→ Task requirements
All of the listing should be output exactly, apart from the pictures.

*** Records provided Section Begins ***

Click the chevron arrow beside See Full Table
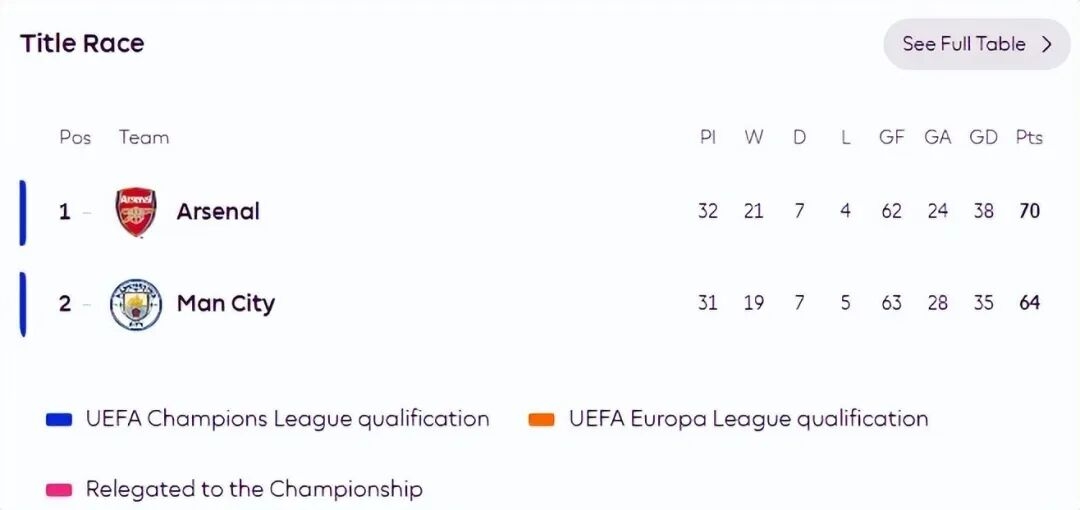This screenshot has height=510, width=1080. (1047, 44)
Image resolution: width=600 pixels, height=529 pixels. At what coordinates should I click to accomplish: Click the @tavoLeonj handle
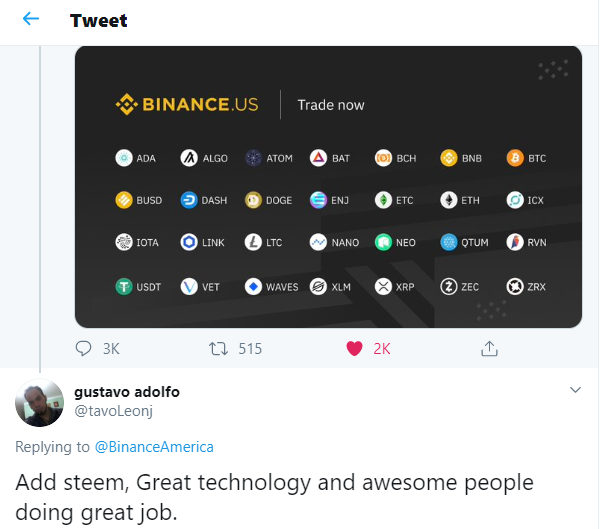[113, 411]
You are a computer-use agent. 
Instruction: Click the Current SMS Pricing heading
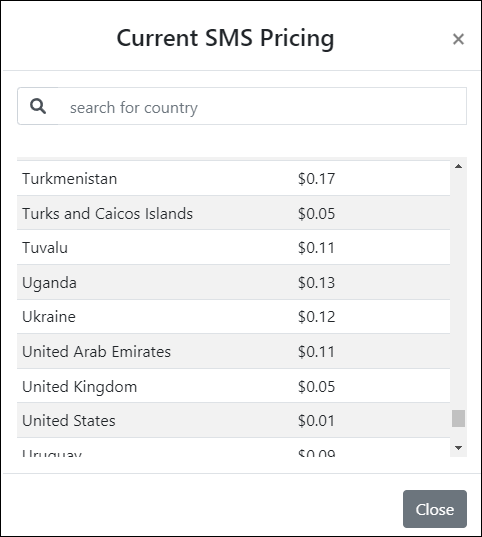(225, 38)
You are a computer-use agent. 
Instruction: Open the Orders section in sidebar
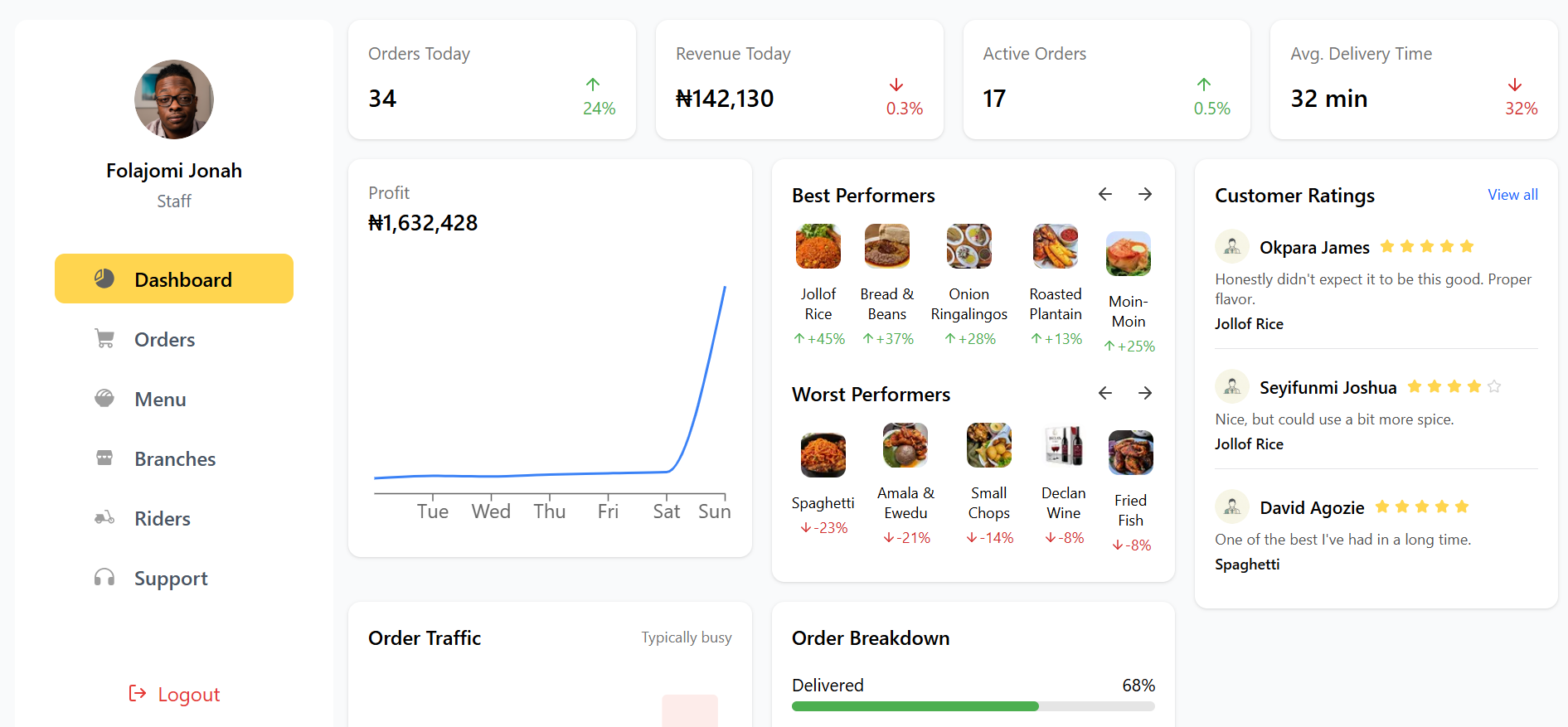pyautogui.click(x=164, y=339)
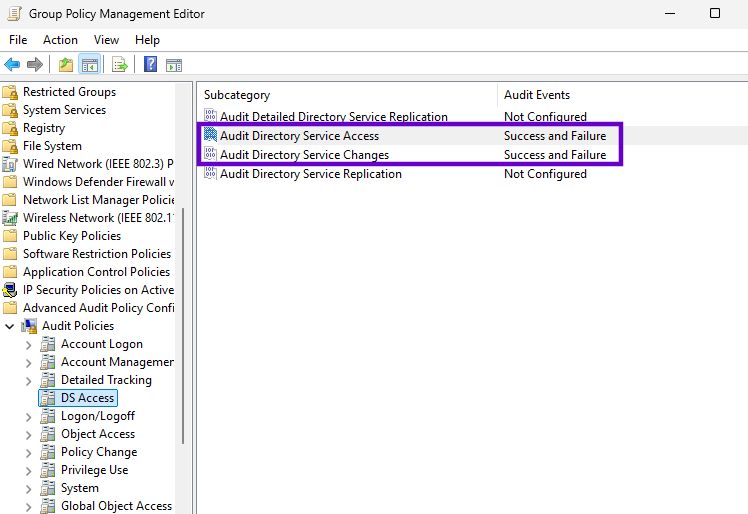This screenshot has width=748, height=514.
Task: Expand the Object Access node
Action: (28, 434)
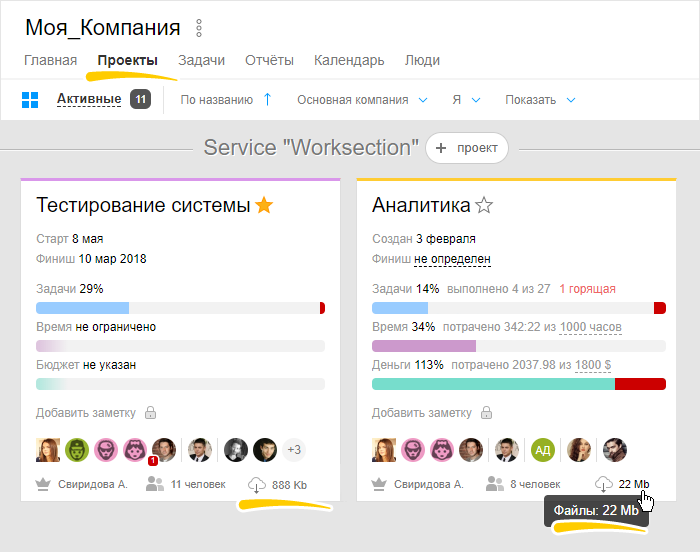Open files cloud icon showing 888 Kb
Screen dimensions: 700x552
pyautogui.click(x=256, y=485)
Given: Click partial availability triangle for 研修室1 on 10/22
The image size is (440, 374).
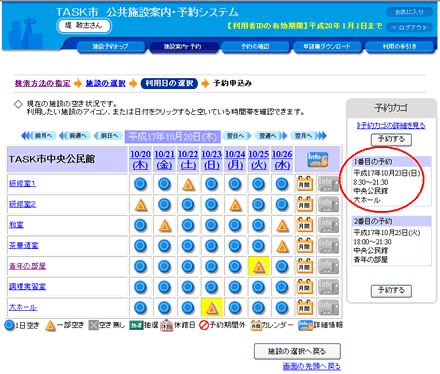Looking at the screenshot, I should (x=188, y=184).
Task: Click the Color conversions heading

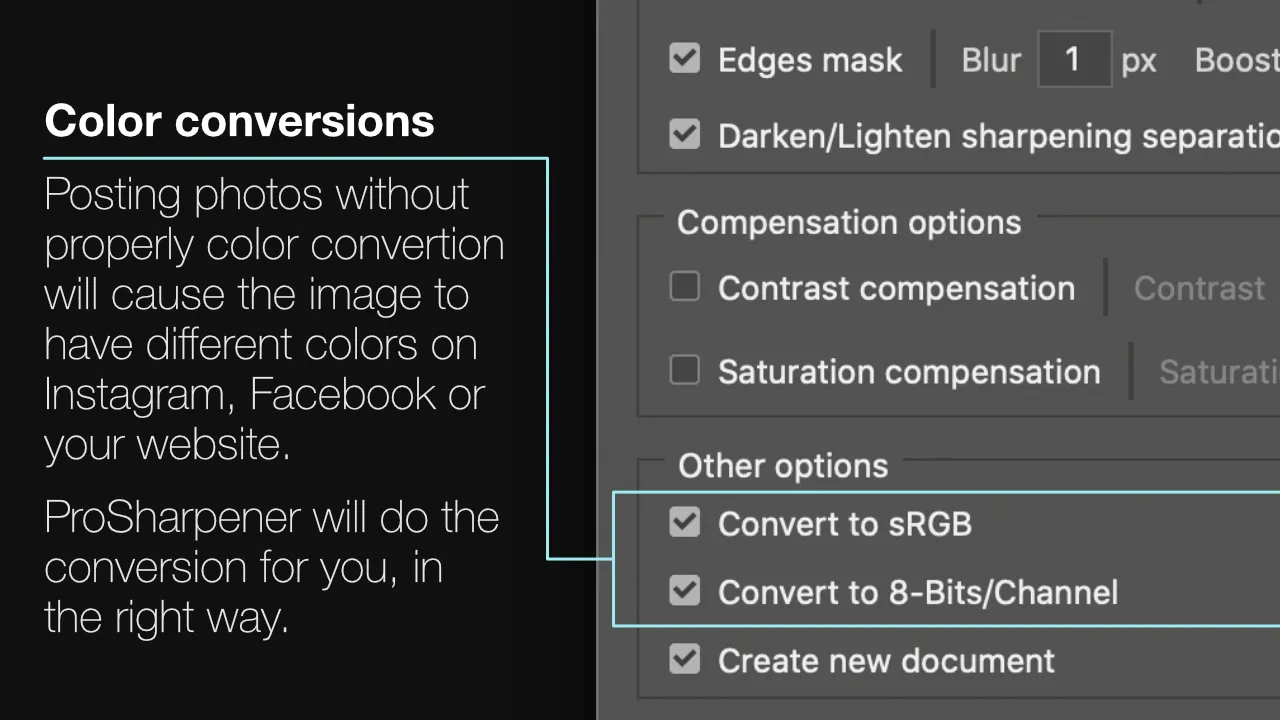Action: (x=239, y=120)
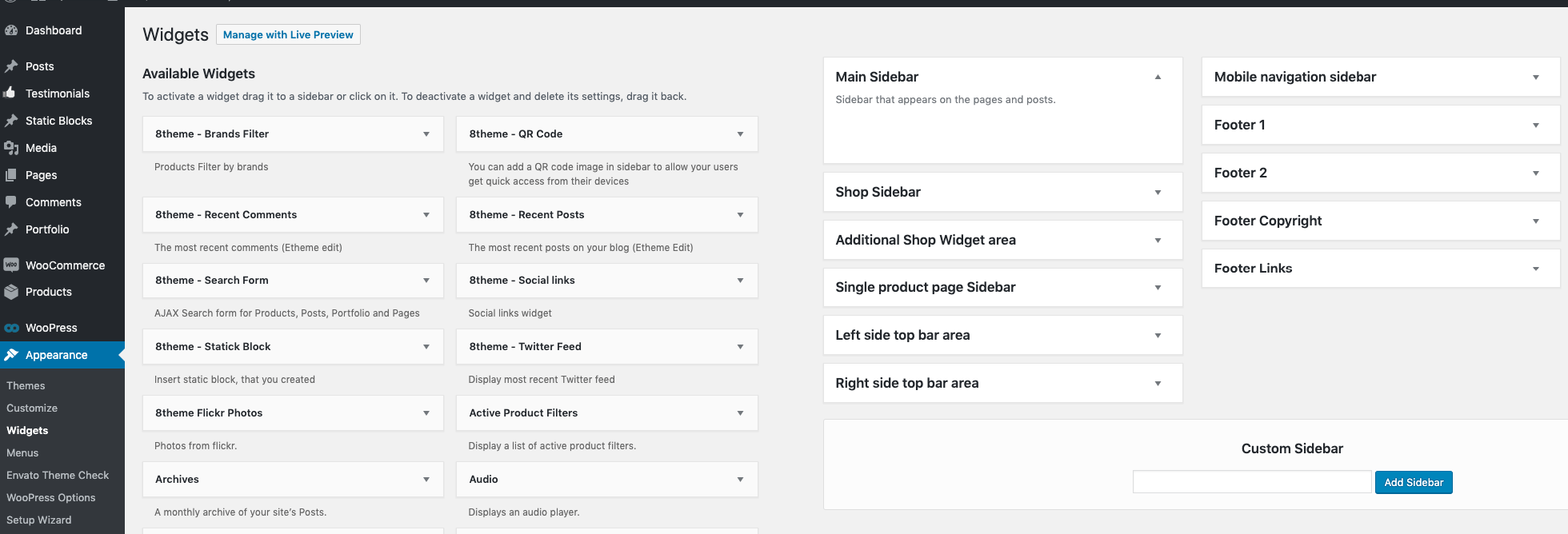
Task: Open Customize under Appearance
Action: coord(32,408)
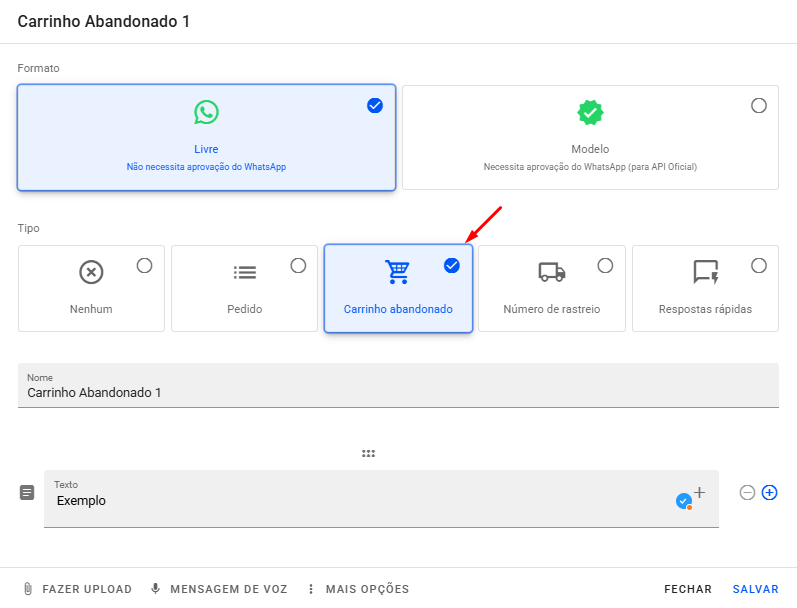Select the Nenhum type radio button
The height and width of the screenshot is (608, 797).
click(144, 265)
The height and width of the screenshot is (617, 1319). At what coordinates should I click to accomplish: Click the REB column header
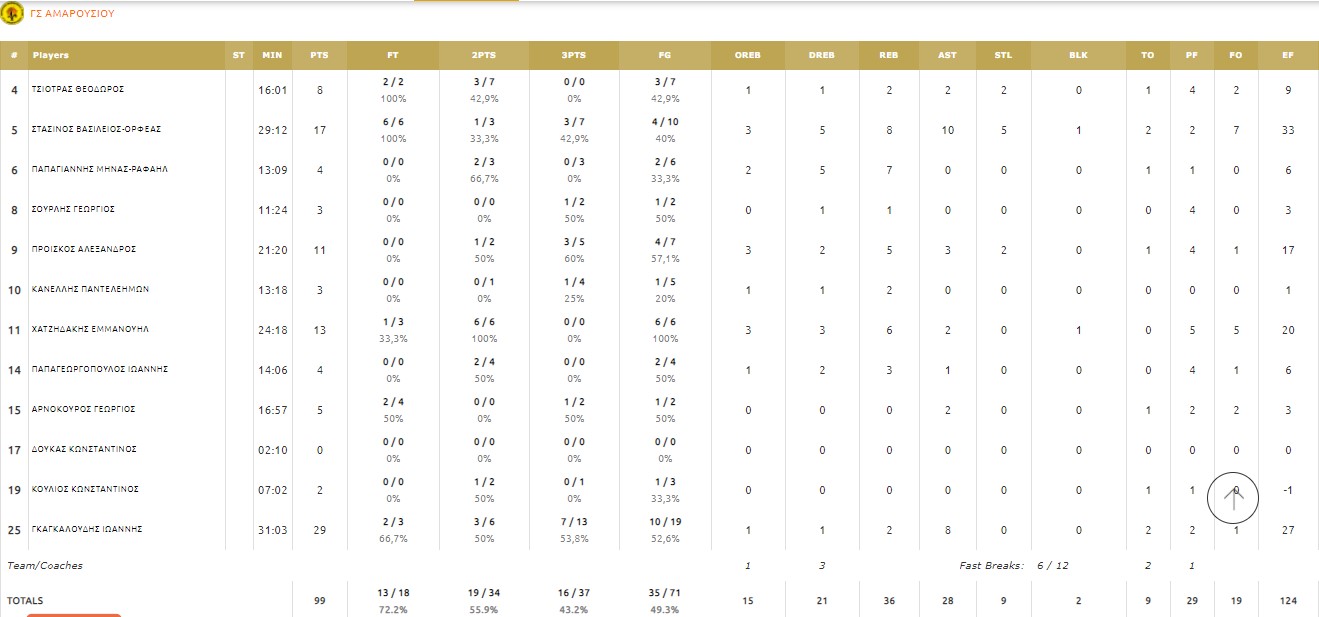(888, 55)
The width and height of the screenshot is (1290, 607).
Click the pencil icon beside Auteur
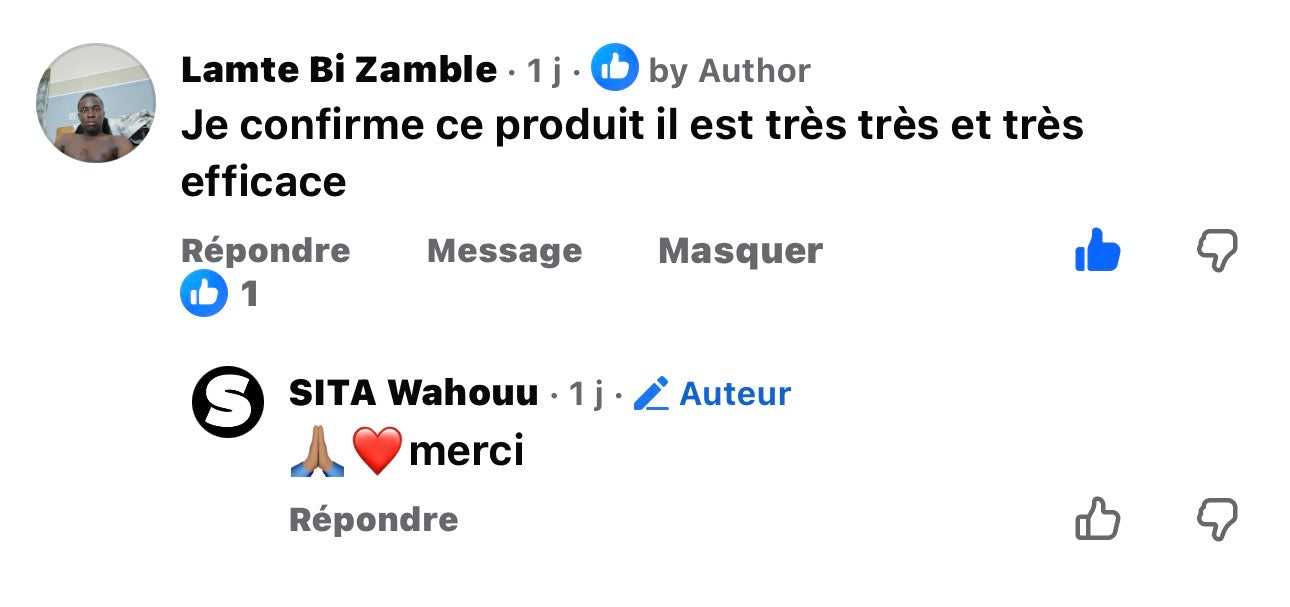point(651,393)
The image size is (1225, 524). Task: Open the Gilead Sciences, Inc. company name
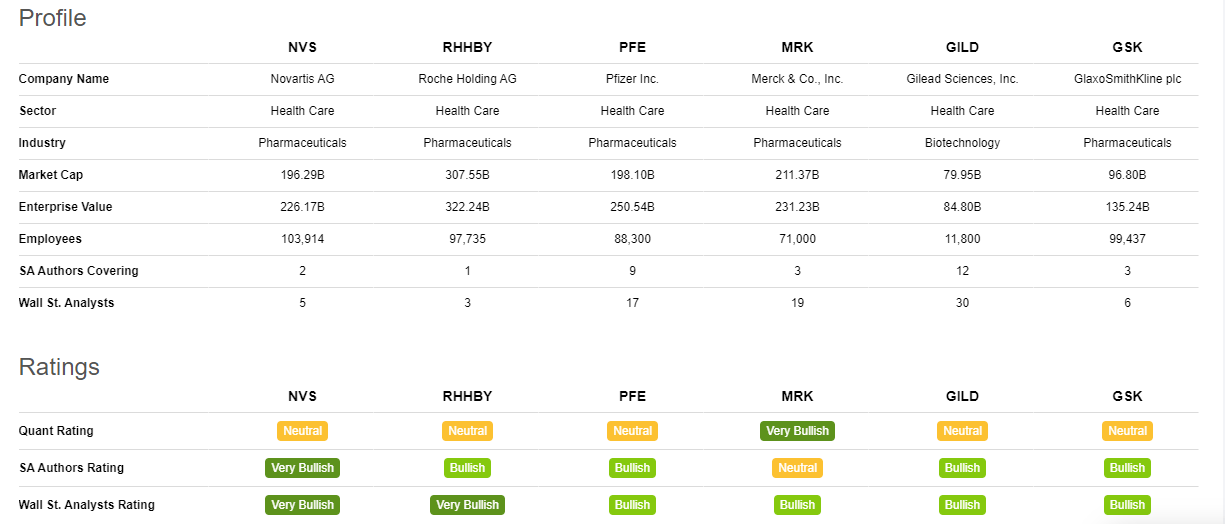point(962,79)
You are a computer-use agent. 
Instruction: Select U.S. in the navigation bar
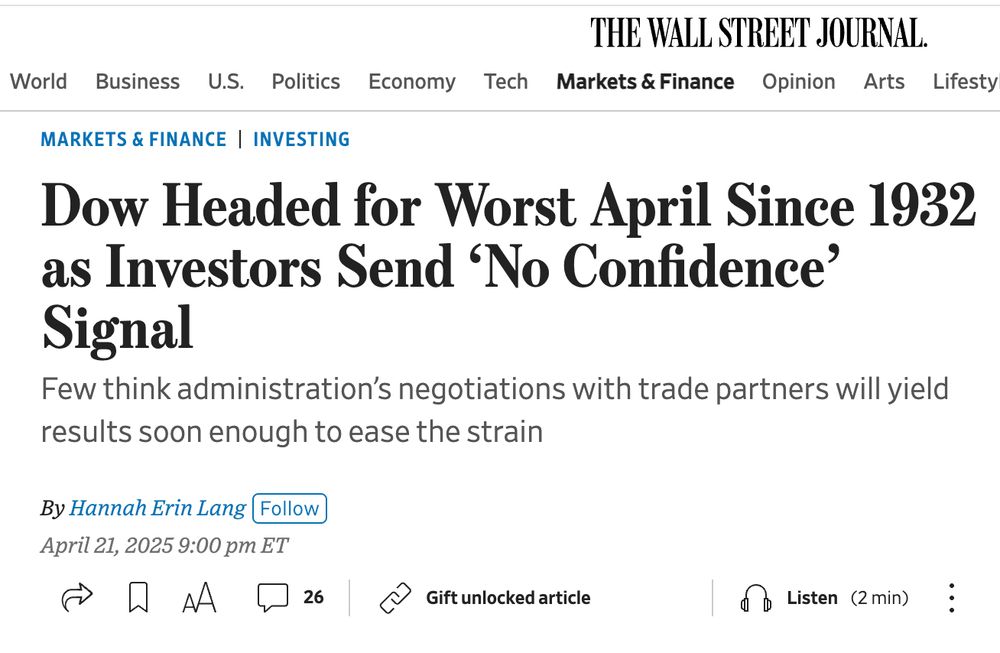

*** Records provided Section Ends ***

→ Problem solution
Click the chevron arrow beside See Full Table
This screenshot has height=510, width=1080. (1047, 44)
Image resolution: width=600 pixels, height=529 pixels. At what coordinates should I click to accomplish: Click the @tavoLeonj handle
[113, 411]
You are a computer-use agent. 
Instruction: Click the Current SMS Pricing heading
(225, 38)
You are a computer-use agent. 
Instruction: Open the Orders section in sidebar
pyautogui.click(x=164, y=339)
This screenshot has width=748, height=514.
Task: Expand the Object Access node
Action: (28, 434)
Open files cloud icon showing 888 Kb
Screen dimensions: 700x552
pyautogui.click(x=256, y=485)
Given: Click partial availability triangle for 研修室1 on 10/22
The image size is (440, 374).
Looking at the screenshot, I should (x=188, y=184).
Task: Click the Color conversions heading

Action: (x=239, y=120)
Task: Open Customize under Appearance
Action: coord(32,408)
Select the Nenhum type radio button
The height and width of the screenshot is (608, 797).
click(144, 265)
The height and width of the screenshot is (617, 1319). At what coordinates should I click to accomplish: Click the REB column header
(888, 55)
The width and height of the screenshot is (1290, 607).
Click the pencil icon beside Auteur
point(651,393)
The image size is (1225, 524). Task: Open the Gilead Sciences, Inc. company name
point(962,79)
You are a computer-use agent. 
Instruction: Select U.S. in the navigation bar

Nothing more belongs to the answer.